Take the example of predictive scoring — an application of AI that’s already being widely used by B2B marketers.
Let’s say that a common thread among a company’s big-deal accounts is that they’re all using a particular technology or set of technologies, or that they all have a certain sized sales team. No human marketer has the capacity to pick through all the data to connect the dots and recognize that trend — it’s hard enough keeping track of all the “top-level” segments we actually know to look out for, like industry, company size, geographic location, etc.
Even a more basic machine-learning AI model would similarly miss this subtle pattern, as no one would know to instruct it to look for that particular pattern/rule. But a Deep Learning predictive model could pick this pattern up by itself. This would provide a highly valuable insight to inform your lead or account scoring, as well as future marketing strategies, which otherwise would have been missed.
There are other, more ambitious potential applications of Deep Learning as well, beyond enhancing existing AI technologies like predictive modeling.

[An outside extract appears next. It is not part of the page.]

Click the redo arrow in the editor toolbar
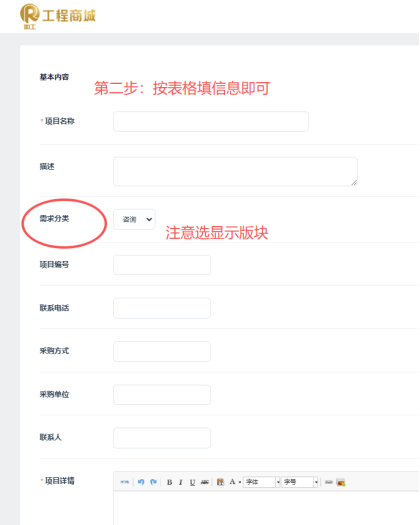 (x=153, y=482)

One such application is what we call “Look-alike Modeling” — using Deep Learning to not only understand who your ideal customers are, but to then actively delve into your white space and find more just like them.
Using advanced AI to prospect for net-new customers in this way is yet another step towards the ultimate goal of AI, which is…

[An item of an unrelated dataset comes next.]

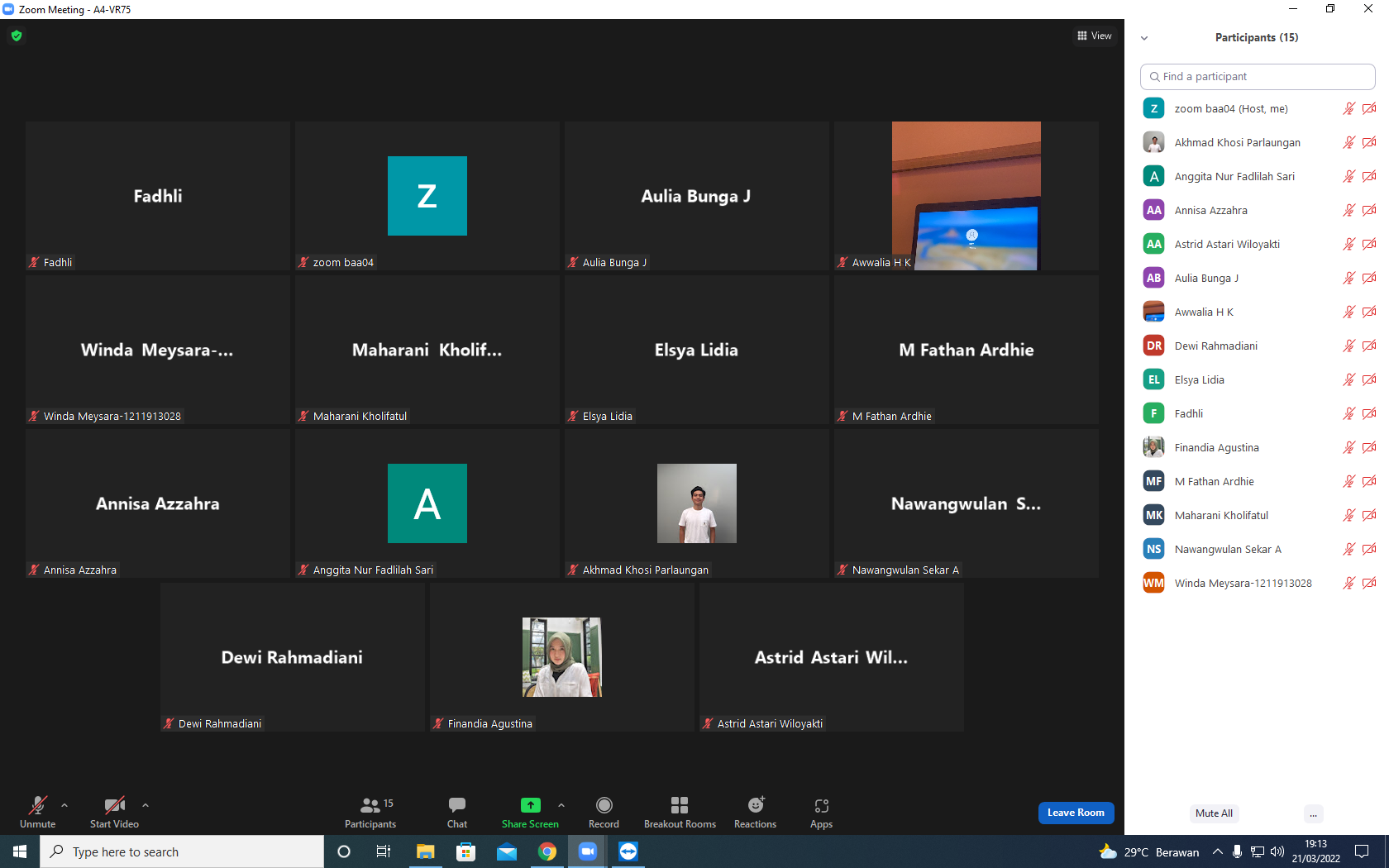
Task: Toggle the mute icon next to Dewi Rahmadiani
Action: [1348, 346]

Automation: The future of data management
This is one of the central, strategic goals marketing organizations should be aiming for with AI: automating the extremely tedious, humanly-impossible task of data management from beginning to end.
In fact, a recent survey of senior B2B marketers revealed that “data management” was the aspect of their job they most disliked. Of course, this makes sense: on the one hand it’s a task that can never be completed optimally by a human being (or even more than one). But on the other hand, it needs to be done — so it ends up sucking enormous amounts of time from the average marketer’s day which could be used creating original campaigns, or executing other important tasks. And still the results are often unsatisfactory!
AI holds the potential to free Marketing (and Sales) from the constraints of data management and enable them to focus on doing the central aspects of their job better.
This, incidentally, relates back to the Zuckerberg vs. Musk debate — one that has actually been raging over AI for many years. There have always been prophets of doom predicting that Artificial Intelligence will eventually take all of our jobs and trigger mass unemployment. What these naysayers don’t realize is that on the ground AI isn’t really replacing that many human jobs; rather, it’s helping automate tasks that humans just aren’t as well suited for, and thereby helping us to actually excel more at our jobs.